My reply requires an analogy, and one many people might not even be familiar with, but I will try anyway because I think it’s very apt.  Throughout the twentieth century we have found places in the world where tribes of primitive people still live.  It happened just recently in the Amazon.  Anthropologists do not like it when we pollute their pristine lost cultures with modern ideas because it usually shatters these lost tribe’s psyches.  The green jungle folk who have hidden out from civilization know so little of history and science compared to us modern folk who live in concrete jungles.  But do we really know that much more? 

But this is a perfect analogy to cultural literacy because the half-ass educated of our population have primitive minds compared to those who are well educated.  And it is no less mind-shattering to the tiny world view souls living in the big modern society to be hammered by mind-blowing ideas of a bigger universe.  Why do you think fundamentalists of any religion act the way they do? 
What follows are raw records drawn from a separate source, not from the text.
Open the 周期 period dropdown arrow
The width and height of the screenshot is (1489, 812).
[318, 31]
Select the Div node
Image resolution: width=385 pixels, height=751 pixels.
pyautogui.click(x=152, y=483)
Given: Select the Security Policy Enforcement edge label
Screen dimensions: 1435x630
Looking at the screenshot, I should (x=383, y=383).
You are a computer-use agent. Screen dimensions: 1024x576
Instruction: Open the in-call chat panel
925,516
No one living in America believes they are ignorant and backward, because how can that be when we’ve got five hundred TV channels and the Internet stuffing our minds?  As long as you just read pop genres like science fiction and mysteries, your knowledge of the larger world of literature is no bigger than believers in cargo cults.  Most science fiction readers and computer geeks like to think they are Slans, but what if that’s the blue pill path, and the Western Canon is the red pill?  A twisty bit of weirdness for sure.
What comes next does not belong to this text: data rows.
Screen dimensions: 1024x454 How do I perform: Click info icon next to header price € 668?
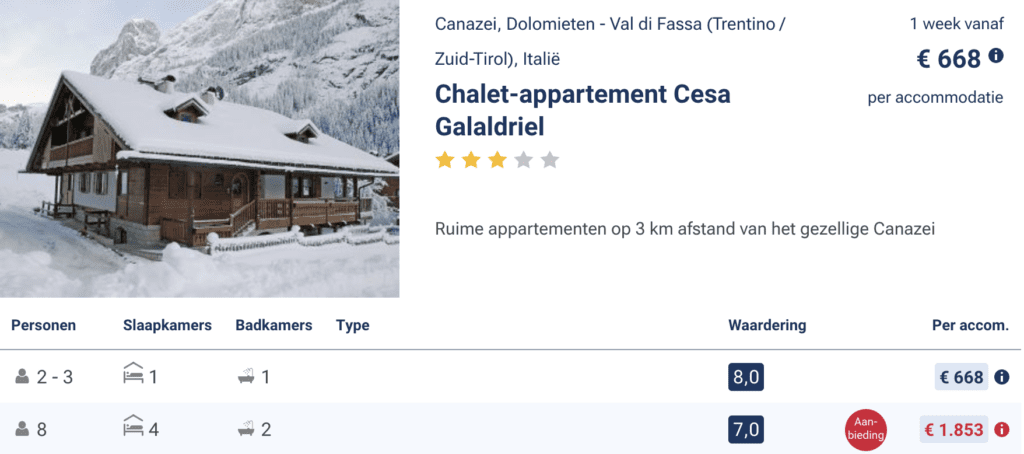[996, 56]
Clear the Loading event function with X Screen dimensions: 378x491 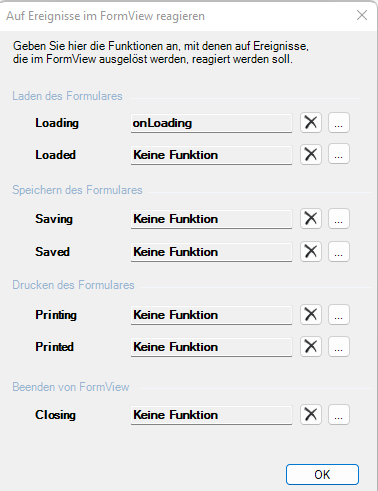click(x=311, y=123)
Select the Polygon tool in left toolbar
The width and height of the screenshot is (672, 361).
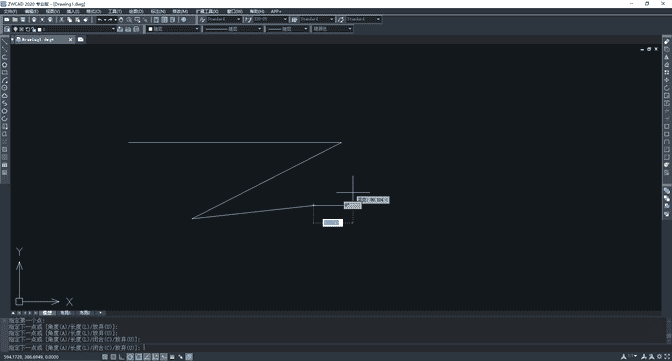(x=5, y=65)
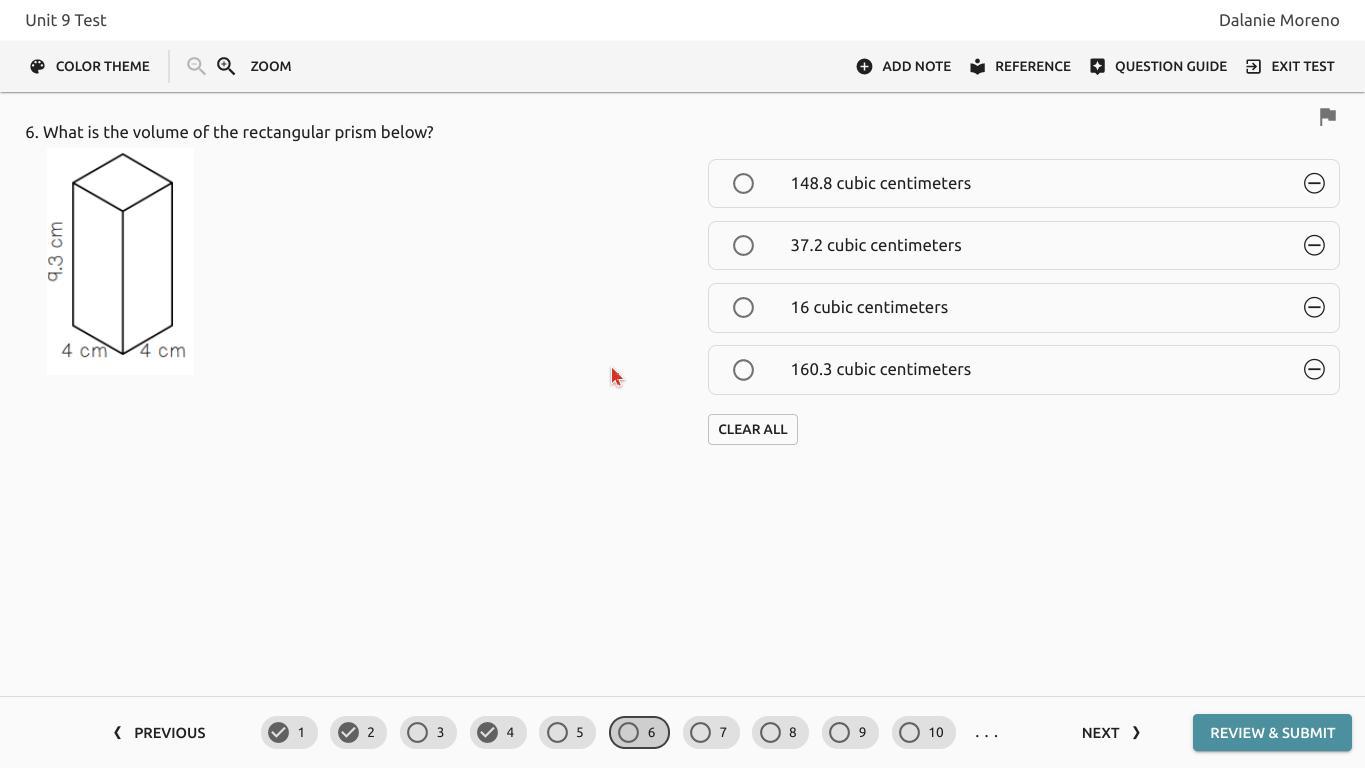Eliminate the 148.8 cubic centimeters answer
Screen dimensions: 1365x768
tap(1314, 183)
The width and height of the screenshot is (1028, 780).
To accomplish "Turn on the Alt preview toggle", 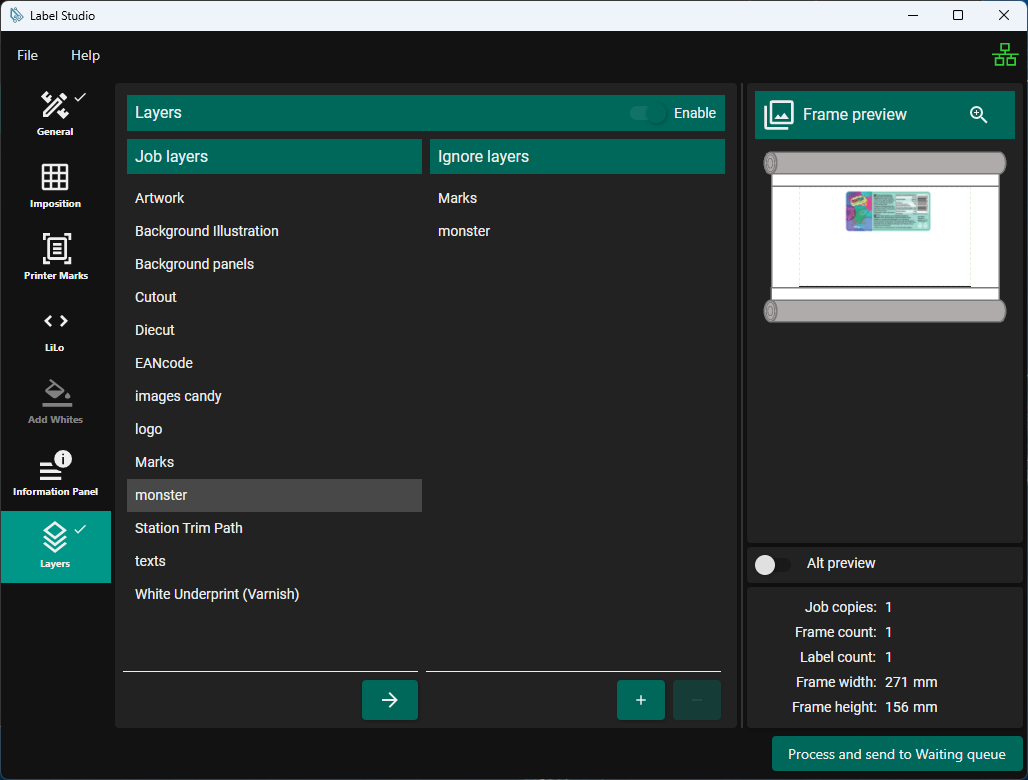I will point(772,564).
Remember those aborigines?  Just because we read books doesn’t mean our brothers and sisters living in nature have empty minds – yes, they would have a hard time surviving in our cities, but we’d have a hard time surviving in their habitats.  Reading in the Western Canon doesn’t make you a superior person.  Classics do not provide superior forms of fun and entertainment.  They aren’t even the best way to study history.  All they provide is a multiplex view so whether you’re a cool cat from Manhattan who hangs at the trendiest drinking holes, or a nature man living in the Amazon knowing all the best watering holes to hunt dinner, you’ll have a sense of perspective.

Artistic Knowledge 

Knowledge comes in all flavors.  There’s scientific knowledge, which tests reality systematically, and historical knowledge that evolves over time, and engineering knowledge that comes from necessity.  Artistic knowledge is one person’s inner view of how things work in reality.  All the old books are really is a series of people over time giving their opinions.  It becomes a collective view of reality.  Artistic knowledge isn’t like scientific knowledge – and one of the many weaknesses of the Western Canon is it doesn’t include paintings, dance, sculpture, fashion, music, and other crafts and cultural artifacts of the times.  And more than that, it doesn’t collect the knowledge from cultures outside of the Western world.

Reading Skill

Reading the old books isn’t easy.  Many are boring to the modern mind, and some are almost impossible to read.  You can’t just jump into Paradise Lost and get hooked on the story like you can with the TV show Lost.  It can be hard to identify with what’s going on in an old book.  I’m sure, to some kids reading To Kill A Mockingbird it’s too far a jump into the past to grok.  I love the book King Dork because the protagonist makes fun of all his teachers who believe the secrets of adolescence are in The Catcher in the Rye and try to force it on their students.  It’s like Dorothy Parker’s classic definition of horticulture, “You can lead a whore to culture but you can’t make her think.” 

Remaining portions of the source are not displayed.